> **EXTRACT TO READ**:
Birju Shah

Personal information
- Nationality: Indian
- Died: 4 September 2022 Jamshedpur, Jharkhand, India

Sport
- Sport: Boxing

Medal record
Men's Boxing
Representing India
Asian Games
| Bronze medal – third place | 1994 Hiroshima | light flyweight |
Commonwealth Games
| Bronze medal – third place | 1994 Victoria | light flyweight |
National Games
| Gold medal – first place | 1993 1994 | light flyweight |
| Bronze medal – third place | 1997 | light flyweight |
| Silver medal – second place | 1999 | light flyweight |

= Birju Shah =

Indian boxer (died 2022)

Birju Shah (died 4 September 2022) was an Indian International boxer who won silver and bronze medals for India in the Asian Games and Commonwealth Games in 1994-95, and medals in National Games.

==Biography==
Birju Shah was born at Jamshedpur, Bihar (now Jharkhand), India.

> **DATA**:
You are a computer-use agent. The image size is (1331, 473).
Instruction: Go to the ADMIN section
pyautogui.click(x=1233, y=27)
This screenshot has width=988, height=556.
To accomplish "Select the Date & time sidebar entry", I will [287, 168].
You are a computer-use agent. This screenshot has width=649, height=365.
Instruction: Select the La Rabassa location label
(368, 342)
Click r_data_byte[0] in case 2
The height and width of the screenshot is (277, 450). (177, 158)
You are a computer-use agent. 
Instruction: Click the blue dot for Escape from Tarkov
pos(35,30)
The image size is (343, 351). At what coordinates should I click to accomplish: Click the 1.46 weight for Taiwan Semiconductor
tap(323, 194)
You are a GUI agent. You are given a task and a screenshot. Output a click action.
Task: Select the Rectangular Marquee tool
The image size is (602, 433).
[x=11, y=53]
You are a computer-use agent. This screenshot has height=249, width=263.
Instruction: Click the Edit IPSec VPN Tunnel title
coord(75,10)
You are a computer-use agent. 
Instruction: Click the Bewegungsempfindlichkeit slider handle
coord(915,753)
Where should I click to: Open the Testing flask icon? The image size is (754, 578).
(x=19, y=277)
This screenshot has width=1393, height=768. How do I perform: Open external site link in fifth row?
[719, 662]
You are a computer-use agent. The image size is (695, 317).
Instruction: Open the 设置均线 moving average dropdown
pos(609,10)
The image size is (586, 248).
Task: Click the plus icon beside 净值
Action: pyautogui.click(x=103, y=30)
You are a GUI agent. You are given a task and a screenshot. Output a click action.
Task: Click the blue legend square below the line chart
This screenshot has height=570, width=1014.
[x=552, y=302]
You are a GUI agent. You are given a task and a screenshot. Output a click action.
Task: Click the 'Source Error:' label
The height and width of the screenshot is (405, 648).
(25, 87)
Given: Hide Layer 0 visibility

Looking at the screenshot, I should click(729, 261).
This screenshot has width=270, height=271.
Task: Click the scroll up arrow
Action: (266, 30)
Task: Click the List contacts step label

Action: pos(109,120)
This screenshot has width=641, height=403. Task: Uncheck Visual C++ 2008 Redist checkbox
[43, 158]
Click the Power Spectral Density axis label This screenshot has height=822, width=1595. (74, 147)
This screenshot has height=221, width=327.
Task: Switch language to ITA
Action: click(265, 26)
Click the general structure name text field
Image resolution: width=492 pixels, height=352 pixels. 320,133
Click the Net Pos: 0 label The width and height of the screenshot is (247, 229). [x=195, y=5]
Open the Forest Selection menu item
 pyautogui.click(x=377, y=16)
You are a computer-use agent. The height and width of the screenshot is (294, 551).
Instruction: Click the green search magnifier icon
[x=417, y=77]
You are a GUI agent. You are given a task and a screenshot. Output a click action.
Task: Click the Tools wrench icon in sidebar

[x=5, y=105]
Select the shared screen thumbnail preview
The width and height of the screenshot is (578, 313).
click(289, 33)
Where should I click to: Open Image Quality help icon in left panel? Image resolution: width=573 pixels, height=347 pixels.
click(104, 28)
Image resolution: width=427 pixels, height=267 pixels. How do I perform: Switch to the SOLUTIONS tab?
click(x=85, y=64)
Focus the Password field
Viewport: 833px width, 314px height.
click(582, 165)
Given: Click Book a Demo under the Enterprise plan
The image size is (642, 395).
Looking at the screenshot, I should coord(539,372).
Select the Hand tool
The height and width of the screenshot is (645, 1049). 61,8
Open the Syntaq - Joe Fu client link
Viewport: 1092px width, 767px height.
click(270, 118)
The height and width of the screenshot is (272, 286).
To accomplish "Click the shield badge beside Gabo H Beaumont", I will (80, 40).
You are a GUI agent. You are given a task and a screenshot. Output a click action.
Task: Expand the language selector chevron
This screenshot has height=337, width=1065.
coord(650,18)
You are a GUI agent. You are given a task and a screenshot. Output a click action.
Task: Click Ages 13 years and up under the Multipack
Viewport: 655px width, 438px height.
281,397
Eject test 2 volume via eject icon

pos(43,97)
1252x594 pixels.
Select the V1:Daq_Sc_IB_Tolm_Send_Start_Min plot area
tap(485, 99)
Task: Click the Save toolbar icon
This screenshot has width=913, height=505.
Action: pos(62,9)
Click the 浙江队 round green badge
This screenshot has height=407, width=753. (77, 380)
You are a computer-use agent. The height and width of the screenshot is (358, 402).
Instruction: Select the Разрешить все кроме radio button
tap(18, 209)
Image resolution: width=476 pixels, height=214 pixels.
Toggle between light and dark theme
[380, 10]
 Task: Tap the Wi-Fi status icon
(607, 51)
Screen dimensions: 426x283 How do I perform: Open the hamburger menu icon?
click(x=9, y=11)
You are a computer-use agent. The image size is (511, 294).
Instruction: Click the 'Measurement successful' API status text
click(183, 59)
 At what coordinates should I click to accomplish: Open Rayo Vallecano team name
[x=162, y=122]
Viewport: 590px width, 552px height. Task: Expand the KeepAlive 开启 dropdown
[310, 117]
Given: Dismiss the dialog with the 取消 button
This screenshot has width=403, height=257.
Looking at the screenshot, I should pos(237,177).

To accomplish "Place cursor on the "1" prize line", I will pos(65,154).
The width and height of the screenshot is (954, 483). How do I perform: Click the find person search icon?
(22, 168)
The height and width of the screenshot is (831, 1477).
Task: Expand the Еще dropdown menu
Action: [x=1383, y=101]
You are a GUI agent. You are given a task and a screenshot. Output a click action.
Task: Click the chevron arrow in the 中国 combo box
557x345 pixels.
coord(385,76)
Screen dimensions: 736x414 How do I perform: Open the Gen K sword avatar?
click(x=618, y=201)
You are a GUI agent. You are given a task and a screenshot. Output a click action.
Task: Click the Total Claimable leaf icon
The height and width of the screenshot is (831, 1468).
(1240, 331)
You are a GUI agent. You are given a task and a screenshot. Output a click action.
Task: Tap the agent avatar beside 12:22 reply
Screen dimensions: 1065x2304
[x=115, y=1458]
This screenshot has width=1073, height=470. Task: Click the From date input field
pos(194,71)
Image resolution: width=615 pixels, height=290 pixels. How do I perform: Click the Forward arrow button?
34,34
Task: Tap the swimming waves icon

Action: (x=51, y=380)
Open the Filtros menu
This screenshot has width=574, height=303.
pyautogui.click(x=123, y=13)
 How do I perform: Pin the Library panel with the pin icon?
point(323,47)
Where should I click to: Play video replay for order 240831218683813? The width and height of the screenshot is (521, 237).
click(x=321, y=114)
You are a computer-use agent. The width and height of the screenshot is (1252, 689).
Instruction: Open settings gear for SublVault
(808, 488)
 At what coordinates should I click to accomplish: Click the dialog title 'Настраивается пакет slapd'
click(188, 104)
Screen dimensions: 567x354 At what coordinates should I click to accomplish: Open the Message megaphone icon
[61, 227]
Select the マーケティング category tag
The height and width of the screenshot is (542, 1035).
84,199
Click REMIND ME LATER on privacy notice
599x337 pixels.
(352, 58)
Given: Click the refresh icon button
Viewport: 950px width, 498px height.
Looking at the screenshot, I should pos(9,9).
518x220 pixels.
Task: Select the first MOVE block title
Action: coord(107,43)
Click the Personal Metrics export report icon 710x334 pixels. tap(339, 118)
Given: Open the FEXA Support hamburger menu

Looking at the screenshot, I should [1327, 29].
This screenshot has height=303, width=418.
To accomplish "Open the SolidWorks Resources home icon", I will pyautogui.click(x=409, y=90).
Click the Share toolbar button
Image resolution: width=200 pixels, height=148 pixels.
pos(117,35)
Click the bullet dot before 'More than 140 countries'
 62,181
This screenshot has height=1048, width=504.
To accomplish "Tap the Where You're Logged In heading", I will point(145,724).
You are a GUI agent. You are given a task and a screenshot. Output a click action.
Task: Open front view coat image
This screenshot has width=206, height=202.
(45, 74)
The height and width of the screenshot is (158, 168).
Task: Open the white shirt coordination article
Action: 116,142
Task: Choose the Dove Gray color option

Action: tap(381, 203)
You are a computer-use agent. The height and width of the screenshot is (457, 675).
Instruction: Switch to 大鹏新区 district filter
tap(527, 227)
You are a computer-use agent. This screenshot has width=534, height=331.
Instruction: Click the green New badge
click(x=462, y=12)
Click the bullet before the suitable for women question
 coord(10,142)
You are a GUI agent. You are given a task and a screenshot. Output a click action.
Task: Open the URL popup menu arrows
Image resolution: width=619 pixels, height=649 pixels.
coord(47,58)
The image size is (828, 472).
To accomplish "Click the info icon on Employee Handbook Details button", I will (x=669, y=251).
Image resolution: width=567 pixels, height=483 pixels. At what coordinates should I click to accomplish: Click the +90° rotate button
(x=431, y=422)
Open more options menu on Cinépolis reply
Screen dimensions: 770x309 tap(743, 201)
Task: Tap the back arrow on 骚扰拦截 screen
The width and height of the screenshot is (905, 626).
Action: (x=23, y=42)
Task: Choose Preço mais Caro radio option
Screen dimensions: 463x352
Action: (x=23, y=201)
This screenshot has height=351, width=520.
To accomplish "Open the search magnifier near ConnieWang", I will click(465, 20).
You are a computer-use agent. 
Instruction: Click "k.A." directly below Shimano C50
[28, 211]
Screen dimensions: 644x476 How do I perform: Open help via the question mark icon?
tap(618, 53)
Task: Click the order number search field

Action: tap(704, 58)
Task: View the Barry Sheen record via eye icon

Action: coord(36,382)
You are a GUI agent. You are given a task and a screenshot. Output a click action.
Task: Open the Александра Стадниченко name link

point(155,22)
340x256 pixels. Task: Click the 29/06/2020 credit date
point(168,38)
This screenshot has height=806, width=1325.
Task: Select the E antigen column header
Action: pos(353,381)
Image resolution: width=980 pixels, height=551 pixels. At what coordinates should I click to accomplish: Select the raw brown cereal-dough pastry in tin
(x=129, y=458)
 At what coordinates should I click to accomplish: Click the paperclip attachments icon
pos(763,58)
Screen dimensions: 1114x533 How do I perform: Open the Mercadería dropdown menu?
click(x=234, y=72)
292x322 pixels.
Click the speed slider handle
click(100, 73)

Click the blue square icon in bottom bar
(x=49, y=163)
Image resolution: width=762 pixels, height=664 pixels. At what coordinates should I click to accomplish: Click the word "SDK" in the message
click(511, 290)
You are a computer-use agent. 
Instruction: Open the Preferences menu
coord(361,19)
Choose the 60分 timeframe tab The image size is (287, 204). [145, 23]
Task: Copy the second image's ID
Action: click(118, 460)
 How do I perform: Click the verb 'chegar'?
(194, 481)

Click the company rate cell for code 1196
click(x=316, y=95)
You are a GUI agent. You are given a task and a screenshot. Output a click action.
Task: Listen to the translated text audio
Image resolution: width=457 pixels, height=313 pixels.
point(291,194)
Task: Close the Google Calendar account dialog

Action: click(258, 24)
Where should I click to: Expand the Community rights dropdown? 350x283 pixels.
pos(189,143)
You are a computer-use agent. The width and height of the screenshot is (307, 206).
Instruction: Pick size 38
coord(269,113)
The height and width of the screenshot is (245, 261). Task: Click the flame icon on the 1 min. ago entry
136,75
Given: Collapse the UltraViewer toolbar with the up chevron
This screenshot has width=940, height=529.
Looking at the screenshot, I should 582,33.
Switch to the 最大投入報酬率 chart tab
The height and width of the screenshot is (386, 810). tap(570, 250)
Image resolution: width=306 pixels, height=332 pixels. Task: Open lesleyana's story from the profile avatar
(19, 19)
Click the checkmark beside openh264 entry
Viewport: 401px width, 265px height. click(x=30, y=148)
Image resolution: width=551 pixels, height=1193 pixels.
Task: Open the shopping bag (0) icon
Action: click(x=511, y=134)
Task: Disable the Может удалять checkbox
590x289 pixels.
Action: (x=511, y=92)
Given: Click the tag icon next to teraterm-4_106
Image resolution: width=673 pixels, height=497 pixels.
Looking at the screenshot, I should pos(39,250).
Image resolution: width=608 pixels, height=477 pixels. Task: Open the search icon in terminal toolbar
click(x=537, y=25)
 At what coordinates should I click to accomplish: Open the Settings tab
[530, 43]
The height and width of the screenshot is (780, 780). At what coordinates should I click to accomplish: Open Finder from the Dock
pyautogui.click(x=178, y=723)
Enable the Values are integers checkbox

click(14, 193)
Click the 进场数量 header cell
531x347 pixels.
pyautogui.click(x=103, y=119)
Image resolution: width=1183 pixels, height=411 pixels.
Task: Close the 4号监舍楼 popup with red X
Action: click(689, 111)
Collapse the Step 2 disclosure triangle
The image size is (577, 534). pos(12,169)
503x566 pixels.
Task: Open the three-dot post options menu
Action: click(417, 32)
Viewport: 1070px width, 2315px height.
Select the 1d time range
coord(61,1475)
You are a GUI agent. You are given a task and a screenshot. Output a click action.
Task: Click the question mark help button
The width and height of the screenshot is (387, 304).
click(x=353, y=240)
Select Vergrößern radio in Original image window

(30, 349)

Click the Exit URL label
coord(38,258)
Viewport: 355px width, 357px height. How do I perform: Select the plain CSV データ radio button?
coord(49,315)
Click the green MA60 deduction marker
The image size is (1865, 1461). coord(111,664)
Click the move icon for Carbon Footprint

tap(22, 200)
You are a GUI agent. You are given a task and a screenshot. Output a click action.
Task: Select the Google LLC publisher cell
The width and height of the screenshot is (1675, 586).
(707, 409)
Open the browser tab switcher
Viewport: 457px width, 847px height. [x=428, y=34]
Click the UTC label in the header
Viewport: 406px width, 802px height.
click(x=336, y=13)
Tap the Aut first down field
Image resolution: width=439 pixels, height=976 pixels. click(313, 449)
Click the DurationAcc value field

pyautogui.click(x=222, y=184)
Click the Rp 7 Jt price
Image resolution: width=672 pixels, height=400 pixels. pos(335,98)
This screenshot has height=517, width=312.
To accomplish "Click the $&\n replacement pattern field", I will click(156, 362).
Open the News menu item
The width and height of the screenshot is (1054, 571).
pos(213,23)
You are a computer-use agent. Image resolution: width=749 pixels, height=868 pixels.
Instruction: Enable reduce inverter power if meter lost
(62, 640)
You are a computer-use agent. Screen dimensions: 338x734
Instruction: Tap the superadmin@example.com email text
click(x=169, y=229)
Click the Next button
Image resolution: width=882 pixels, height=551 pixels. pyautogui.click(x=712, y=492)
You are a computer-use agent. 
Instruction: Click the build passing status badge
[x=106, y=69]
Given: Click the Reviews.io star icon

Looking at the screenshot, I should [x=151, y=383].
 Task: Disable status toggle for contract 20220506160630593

> **EXERCISES TO COMPLETE**:
(1) Reproduce word for word everything in the Birju Shah article from "Birju Shah (died" down to "(now Jharkhand), India.".
(2) Resume the article on the boxer Birju Shah, picking up after its final sentence.

> **YOUR RESPONSES**:
(1)
Birju Shah (died 4 September 2022) was an Indian International boxer who won silver and bronze medals for India in the Asian Games and Commonwealth Games in 1994-95, and medals in National Games.

==Biography==
Birju Shah was born at Jamshedpur, Bihar (now Jharkhand), India.

(2)
Birju Shah represented India as a boxer and had won many Gold, Silver and Bronze medals for India in Asian, Commonwealth Games and international championships. He won Bronze medal in Junior Asian Championships in 1993. Birju won Bronze medals in both Asian Games and Commonwealth Games in 1994. Birju became the country's first boxer to win medals in both Asian Games and Commonwealth Games. He also won Gold medal in YMCA International Championship in 1996 and Bronze medal in International Invitational Championship in 1994 and 1998.

He had also won many medals in national level games played in the country. He won Gold (1993 and 1994), Silver (1999) and Bronze (1997) in National Games and also won Gold medal in national championship in 1995, 1996 and 1998. He had also won Bronze medal in East India Open Championship in 2000.

== Death ==
Birju Shah died on 4 September 2022 at the age of 50 years, at Jamshedpur, Jharkhand. He was suffering from Blood Pressure, Diabetes and liver related disease.